__Information__:

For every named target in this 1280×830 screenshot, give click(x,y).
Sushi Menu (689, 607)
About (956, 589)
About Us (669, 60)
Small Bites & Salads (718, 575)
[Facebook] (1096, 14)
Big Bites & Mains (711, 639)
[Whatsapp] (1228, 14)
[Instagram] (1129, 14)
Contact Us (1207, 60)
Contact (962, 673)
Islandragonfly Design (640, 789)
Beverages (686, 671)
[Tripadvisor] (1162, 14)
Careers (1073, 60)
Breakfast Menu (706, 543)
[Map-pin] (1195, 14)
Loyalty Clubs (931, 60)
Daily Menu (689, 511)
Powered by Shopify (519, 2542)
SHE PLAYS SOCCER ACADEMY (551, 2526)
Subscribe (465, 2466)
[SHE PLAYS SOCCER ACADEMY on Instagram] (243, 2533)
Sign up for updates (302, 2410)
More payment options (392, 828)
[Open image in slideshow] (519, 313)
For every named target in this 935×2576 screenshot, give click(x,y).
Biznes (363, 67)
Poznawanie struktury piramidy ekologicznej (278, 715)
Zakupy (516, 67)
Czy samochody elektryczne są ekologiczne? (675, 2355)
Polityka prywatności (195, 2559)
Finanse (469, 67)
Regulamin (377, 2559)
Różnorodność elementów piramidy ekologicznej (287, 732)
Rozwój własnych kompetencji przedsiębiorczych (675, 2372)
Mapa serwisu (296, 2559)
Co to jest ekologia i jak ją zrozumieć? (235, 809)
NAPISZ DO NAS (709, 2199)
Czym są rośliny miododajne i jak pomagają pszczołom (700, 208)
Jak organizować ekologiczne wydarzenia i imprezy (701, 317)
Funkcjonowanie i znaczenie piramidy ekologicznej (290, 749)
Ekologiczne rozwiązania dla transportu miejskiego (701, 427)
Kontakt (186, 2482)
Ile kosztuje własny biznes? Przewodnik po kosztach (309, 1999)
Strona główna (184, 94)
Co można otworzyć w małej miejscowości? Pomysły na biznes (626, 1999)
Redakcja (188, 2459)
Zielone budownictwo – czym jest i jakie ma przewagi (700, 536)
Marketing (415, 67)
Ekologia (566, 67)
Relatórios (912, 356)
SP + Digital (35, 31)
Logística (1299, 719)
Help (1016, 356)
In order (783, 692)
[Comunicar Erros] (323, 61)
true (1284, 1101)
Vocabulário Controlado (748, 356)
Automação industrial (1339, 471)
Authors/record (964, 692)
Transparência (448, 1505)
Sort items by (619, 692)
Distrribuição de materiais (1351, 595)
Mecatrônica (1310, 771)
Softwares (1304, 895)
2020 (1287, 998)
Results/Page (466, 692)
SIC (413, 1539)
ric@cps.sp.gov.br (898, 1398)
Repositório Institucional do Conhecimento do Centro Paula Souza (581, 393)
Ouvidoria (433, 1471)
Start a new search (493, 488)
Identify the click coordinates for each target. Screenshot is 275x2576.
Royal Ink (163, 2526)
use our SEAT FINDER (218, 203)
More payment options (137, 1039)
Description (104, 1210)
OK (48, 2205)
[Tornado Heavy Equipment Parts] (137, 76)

__Prompt__:
A single number is expected: the count of lines in the entries that carry the string "every".

__Your response__:
2